Hold Websites Responsible For False Advertising And Fake News

I had noticed last week that several supposedly respectable websites I check on had a news link that claimed that Michael Douglas had died. It was so pervasive I googled the news. Nope. Completely false. Total clickbait and a lie. Still, those fake headlines stayed up for days.

On The Daily Beast right now, looking exactly like one of the left-leaning news aggregator’s features, is a story headlined “Rush  in Total Ruins.” Then we have the revelation that Facebook profited from accepting links to false stories, paid for by Russian organizations seeking to undermine public faith and trust in democratic institutions. Facebook also has delivered to my page death hoaxes involving Clint Eastwood, Tiger Woods, Diana Ross, Raquel Welch, and Brad Pitt among others. Many of these are phishing schemes.

Websites that claim to be trustworthy and credible cannot agree, for whatever price, to place lies under their banners. They have a duty of due diligence. If they breach it, they should be liable. Even if the law can’t punish them based on  content, it should be able to punish such sites for aiding and abetting fraud for profit. How hard would it have been to check whether Michael Douglas was alive or not? How much time would it take to have an intern check to see whether Rush Limbaugh’s career is endangered? Newspapers have always excised discretion regarding ads, accepting their responsibility to keep their readers from being scammed. From what I am seeing now, websites accept no similar responsibility.

There have to be consequences.

Here’s my rule: if a site will accept money to allow someone else to lie to me, then that website will lie to me too. At bare minimum, any website not vetting its ads sufficiently to prevent outright scams and falsehoods must be required to display a prominent disclaimer stating that the site does not vouch for the accuracy of  any advertisements or news items posted by another entity, and that readers are on their own. Of course, this will diminish the value of ads from scammers, Russian and Albanian teens, costing the lazy and venal websites income.

Tough.

Websites will say that it is impossible to vet such ads.

Don’t accept ad money, then. You chose the business. Solve the problem, or do something you can do competently.

I’m sure such a legally mandated warning would be challenged on First Amendment grounds as compelled speech. Maybe it can’t be required by law.  However, consumers have the power to punish websites that help others deceive their own readers, and should.

7 thoughts on “Hold Websites Responsible For False Advertising And Fake News

  1. A website I used to frequent had tons of problems with ads. When readers complained, the owner always claimed that the ad network was responsible for the shady content (several times, ads were served that had malware code in them that attempted to hijack users’ browsers, and most of the ads were trashy clickbait totally unrelated to the site’s topic), and there was little they could do.

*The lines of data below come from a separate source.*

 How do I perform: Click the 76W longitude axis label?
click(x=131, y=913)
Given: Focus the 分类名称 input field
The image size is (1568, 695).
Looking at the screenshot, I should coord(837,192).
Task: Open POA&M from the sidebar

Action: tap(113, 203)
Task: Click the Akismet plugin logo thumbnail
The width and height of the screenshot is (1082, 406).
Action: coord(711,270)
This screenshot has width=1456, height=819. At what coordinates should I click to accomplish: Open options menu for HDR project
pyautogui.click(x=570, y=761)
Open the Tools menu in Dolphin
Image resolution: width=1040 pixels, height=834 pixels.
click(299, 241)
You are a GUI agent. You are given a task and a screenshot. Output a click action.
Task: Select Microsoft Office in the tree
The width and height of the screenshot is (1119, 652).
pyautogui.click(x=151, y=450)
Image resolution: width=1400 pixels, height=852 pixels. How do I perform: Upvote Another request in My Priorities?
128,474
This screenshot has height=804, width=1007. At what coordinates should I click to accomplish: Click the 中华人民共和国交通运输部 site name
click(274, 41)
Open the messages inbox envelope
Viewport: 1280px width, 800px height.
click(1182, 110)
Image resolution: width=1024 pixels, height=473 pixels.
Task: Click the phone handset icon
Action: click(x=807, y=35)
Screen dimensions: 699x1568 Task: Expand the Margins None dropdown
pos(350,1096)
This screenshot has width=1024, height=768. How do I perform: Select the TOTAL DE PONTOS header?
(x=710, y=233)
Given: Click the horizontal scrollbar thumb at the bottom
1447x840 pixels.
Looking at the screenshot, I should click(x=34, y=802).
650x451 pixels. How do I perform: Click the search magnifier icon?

    It didn’t ever seem to occur to the proprietor that he could drop the sketchy ad service, forego the easy money, and keep his readers happy (of course, it did occur to him, and was pointed out many times by many readers, but he apparently preferred the easy income). That site has been in a pretty steady downward slide, in no small part due to the loss of readership this has caused. A good lesson that ethical behavior is generally a smart business strategy.

    The dynamic at play here is that it’s very simple and easy to sign up with these ad networks and just start collecting checks. Actually seeking out and vetting your own advertisers is hard work, and most people today are quite averse to hard work. That’s no excuse, of course, but it’s easy to see how “fake news” and fraudulent ads have become so ever-present on the web.

  2. > Websites will say that it is impossible to vet such ads.

    And it may be impossible for FB to vet every ad before it goes up, BUT

    A policy could be made and told to their ad suppliers, that that sort of ad breaks their rules

    Every ad from a new ad distributor partner can be vetted

    When readers report an ad, that ad can count as a strike against the ad supplier

    Enough reports and the ad is taken down

    Enough strikes and the ad supplier is banned

  3. I would have laughed this one off and not bit. Kirk Douglas will be 101 (!) in December so I’m considering the family has a great gene pool. Still these websites might be listed as dubious on a trustworthy conservative version of Snopes if such a website exists.

  4. I agree with you, Jack. Liability must bite, and bite hard with a big gulp, on purveyors of noise such as phishing attacks and false reports of persons’ deaths. On a nitpicking note, however, I do believe you meant to say above: “Newspapers have always exercised (not “excised”) discretion regarding ads, accepting their responsibility to keep their readers from being scammed.”

  5. Until and unless those who allow such scams (I am looking at you, phone companies) are held responsible for selling a public utility’s services (and Internet is defined as such these days just as phone has been for years) to criminals, nothing will change. They are making money from being an accessory, and jail time would make them a bit more careful.

    Just like those who employ illegals.